4. Service traffic uses the same audience without a distinct machine authorization model

Severity: Medium

Impact:

• Hardening interactive access is risky because internal service clients depend on the same backend
  and are not clearly separated by scope or endpoint class.
• Current machine clients use password-based Auth0 token acquisition rather than a dedicated
  service-to-service model.

Affected code:

• loader.py
• dragonfly_services.py
• auth0-tenant-configuration.md

Evidence:

• The documented Post-Login Action only applies to the frontend application.
• The loader and bot acquire Auth0 access tokens using the password grant and call mainframe with
  bearer tokens.
• There is no documented or enforced split between interactive permissions and service-only access.

Recommended Changes

1. Treat backend authorization as mandatory, not optional UI behavior.
2. Define separate authorization expectations for:
   • interactive human users
   • service principals inside the cluster
   • Cloudflare Access clients, if they remain supported
3. Update infrastructure/Auth0 docs to reflect the current gap and the target enforcement model.
4. Stop asserting that Auth0 RBAC alone protects mainframe until backend checks exist.
5. Add a dedicated dragonfly-mainframe remediation issue for code changes.

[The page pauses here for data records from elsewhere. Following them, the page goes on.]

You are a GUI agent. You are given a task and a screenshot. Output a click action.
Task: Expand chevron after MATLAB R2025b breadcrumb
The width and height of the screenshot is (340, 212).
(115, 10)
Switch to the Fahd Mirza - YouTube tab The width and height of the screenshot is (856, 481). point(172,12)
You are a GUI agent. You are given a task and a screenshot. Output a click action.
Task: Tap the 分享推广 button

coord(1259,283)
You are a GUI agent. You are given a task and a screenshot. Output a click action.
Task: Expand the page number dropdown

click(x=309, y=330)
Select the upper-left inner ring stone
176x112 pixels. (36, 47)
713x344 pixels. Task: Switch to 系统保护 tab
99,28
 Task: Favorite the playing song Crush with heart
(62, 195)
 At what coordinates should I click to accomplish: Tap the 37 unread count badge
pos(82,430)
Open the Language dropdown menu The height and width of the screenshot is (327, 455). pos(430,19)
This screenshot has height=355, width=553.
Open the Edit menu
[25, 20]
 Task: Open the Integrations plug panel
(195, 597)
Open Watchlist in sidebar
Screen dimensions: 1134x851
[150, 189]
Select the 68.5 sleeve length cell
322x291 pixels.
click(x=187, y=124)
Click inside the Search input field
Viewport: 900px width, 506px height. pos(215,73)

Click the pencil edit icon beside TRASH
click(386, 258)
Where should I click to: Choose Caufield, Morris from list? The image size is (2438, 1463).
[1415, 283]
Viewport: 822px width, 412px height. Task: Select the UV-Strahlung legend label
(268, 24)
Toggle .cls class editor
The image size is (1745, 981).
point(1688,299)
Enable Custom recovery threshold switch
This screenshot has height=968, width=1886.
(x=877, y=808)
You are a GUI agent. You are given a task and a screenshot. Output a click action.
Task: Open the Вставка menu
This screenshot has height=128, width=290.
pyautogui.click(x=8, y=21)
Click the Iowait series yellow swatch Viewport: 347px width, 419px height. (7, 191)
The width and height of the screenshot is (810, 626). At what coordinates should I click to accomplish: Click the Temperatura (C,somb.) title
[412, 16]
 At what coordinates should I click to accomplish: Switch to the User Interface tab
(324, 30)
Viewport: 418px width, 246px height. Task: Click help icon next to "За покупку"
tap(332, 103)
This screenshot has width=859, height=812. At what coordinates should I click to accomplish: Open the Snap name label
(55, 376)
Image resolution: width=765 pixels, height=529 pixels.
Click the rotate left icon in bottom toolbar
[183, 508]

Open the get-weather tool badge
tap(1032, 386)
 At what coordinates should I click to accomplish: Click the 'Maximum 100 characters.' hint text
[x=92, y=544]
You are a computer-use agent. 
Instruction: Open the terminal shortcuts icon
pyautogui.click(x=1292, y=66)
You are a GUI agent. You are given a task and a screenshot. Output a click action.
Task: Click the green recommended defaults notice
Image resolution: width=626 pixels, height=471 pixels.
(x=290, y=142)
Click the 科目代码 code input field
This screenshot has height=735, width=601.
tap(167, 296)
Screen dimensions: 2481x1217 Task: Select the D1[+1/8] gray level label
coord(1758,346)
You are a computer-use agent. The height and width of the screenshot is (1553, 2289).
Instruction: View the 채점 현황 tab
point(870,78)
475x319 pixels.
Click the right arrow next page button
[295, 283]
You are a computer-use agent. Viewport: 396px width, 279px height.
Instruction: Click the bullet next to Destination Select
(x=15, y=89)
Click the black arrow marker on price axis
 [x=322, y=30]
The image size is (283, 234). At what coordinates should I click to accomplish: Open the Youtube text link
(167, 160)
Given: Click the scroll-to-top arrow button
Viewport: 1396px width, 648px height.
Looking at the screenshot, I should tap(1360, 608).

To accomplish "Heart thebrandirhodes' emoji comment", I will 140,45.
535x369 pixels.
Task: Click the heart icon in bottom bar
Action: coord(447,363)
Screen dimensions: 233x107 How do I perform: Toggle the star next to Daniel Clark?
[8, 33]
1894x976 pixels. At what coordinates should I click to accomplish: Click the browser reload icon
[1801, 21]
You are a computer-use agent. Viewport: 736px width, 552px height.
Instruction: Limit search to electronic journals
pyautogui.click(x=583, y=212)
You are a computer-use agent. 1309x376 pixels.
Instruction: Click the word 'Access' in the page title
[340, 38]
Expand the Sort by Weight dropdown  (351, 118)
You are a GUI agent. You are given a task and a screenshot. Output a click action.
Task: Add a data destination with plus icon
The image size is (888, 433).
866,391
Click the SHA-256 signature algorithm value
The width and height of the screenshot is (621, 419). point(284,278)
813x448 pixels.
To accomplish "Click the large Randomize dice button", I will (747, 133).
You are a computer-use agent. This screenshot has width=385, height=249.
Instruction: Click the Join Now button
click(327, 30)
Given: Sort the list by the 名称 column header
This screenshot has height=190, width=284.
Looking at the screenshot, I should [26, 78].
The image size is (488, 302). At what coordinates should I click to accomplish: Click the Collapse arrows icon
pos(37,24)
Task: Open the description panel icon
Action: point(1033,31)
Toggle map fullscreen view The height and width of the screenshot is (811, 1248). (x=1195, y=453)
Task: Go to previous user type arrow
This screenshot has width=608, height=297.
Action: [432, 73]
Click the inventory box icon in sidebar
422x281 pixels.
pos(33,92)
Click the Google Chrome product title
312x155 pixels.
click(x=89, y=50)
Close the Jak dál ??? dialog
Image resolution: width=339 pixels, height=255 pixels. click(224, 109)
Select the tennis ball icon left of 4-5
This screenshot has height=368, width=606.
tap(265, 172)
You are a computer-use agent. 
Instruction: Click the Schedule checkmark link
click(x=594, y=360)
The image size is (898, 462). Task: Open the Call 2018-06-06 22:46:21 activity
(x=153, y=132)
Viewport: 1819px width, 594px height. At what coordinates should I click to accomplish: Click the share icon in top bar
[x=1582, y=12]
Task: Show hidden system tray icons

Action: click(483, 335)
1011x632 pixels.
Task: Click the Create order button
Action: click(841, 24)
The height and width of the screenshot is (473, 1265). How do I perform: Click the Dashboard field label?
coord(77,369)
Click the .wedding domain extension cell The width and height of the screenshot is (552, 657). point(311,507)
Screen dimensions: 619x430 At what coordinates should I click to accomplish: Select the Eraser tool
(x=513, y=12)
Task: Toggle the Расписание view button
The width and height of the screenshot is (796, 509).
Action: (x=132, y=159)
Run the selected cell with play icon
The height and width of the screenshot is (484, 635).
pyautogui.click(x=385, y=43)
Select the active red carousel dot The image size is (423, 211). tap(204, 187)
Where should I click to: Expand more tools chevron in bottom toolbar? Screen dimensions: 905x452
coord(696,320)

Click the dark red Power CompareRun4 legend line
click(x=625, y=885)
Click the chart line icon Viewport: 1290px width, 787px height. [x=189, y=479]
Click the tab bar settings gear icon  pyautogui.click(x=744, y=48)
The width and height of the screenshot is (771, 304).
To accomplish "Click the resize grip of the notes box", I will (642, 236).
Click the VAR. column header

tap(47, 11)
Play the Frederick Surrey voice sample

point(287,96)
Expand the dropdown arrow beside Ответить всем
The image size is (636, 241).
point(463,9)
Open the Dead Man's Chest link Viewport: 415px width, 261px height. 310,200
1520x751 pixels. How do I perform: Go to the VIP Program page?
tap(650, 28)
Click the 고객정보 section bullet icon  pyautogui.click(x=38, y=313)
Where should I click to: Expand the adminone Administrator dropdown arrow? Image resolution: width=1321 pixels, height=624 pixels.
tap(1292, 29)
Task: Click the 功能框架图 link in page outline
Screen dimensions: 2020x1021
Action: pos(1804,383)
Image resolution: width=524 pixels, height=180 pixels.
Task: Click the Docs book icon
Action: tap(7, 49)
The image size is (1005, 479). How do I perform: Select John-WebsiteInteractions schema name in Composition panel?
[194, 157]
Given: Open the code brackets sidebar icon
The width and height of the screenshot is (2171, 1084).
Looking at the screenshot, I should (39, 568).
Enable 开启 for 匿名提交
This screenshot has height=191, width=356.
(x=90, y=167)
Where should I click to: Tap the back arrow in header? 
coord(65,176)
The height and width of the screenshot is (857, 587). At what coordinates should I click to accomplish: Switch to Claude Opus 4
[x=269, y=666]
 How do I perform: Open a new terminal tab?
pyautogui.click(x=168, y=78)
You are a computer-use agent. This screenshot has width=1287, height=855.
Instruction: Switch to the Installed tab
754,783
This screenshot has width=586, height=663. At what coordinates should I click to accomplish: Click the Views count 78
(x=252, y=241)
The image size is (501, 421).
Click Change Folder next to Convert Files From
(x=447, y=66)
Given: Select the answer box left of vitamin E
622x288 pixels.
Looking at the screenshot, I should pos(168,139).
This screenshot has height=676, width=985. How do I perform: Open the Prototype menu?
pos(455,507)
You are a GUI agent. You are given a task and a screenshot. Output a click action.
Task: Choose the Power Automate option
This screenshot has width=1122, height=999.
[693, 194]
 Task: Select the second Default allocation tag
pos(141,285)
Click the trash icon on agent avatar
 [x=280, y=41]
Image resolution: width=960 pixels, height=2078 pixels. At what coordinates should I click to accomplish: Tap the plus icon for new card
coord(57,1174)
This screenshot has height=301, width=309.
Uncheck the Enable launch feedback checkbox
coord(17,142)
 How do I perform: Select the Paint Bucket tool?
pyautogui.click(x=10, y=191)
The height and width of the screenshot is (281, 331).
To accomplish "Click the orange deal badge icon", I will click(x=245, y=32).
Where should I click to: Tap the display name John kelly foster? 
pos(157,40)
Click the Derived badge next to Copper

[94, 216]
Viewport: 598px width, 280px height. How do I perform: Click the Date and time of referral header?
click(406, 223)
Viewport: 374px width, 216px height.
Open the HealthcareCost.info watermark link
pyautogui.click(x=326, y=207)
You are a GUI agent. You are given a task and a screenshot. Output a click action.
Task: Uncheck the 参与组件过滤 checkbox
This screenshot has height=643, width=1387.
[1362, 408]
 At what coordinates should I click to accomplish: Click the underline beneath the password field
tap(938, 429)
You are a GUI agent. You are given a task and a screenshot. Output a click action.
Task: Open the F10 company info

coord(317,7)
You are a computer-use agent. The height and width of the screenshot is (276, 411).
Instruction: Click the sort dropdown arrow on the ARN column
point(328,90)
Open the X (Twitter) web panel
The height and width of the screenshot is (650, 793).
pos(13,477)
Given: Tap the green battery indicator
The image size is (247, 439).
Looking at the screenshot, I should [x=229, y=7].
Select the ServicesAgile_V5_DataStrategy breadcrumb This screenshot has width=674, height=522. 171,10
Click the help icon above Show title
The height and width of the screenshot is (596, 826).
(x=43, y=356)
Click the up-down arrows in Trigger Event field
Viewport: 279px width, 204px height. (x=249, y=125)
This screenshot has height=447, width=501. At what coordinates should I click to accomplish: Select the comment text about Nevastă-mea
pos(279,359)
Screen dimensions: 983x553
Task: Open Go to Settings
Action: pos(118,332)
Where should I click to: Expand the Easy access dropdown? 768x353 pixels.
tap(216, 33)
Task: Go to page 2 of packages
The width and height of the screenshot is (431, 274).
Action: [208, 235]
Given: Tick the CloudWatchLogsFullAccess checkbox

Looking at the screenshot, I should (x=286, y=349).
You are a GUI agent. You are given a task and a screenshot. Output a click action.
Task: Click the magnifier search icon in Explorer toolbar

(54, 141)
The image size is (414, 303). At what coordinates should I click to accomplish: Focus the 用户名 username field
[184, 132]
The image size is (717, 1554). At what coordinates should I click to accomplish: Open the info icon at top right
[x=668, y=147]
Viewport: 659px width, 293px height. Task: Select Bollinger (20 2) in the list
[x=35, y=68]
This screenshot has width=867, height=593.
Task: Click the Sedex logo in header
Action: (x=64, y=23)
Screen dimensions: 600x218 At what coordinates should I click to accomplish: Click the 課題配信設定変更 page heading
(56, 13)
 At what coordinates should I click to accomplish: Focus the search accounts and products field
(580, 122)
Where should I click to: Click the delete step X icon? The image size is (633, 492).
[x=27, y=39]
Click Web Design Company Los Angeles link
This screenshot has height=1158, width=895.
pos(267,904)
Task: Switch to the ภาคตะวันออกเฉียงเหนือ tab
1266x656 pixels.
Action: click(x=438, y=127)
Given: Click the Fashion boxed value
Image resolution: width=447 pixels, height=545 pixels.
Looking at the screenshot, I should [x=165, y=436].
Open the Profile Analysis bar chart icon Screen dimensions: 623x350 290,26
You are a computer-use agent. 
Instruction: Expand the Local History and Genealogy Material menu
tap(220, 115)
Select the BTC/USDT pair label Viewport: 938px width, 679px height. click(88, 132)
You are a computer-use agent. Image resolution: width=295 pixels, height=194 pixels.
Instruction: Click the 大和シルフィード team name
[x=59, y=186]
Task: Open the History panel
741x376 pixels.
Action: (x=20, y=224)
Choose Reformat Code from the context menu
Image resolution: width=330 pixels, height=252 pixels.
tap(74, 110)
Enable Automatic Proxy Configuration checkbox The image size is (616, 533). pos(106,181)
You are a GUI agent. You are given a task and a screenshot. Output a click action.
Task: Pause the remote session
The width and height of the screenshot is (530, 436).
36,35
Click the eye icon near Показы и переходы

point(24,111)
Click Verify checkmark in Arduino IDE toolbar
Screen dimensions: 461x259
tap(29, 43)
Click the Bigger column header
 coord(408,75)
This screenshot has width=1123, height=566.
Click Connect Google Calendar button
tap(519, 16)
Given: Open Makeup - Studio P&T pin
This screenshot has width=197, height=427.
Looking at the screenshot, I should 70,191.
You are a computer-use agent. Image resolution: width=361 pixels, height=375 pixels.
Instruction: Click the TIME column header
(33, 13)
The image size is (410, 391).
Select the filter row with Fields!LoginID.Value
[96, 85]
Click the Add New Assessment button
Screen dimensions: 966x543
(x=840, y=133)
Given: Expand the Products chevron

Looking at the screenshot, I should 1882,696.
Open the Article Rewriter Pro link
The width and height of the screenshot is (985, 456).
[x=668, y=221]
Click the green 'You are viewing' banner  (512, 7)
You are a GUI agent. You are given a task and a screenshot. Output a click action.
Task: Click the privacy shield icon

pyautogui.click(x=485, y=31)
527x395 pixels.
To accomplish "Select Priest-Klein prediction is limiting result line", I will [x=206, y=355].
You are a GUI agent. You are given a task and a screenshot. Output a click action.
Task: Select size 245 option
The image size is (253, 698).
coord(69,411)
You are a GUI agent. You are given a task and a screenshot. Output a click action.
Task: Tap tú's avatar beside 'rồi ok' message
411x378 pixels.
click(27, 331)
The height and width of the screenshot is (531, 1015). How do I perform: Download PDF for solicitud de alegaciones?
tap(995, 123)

Related backend issue draft:

• 2026-03-08-mainframe-rbac-enforcement.md

Reproduction Notes

1. Authenticate through the frontend and obtain a valid Auth0 access token for the Dragonfly
   audience.
2. Remove the required permission assignment for the user, or use a token minted without
   queue:packages / report:packages.
3. Call mainframe directly with Authorization: Bearer <token>.
4. Observe that backend endpoints only require token validity, not the expected permission set.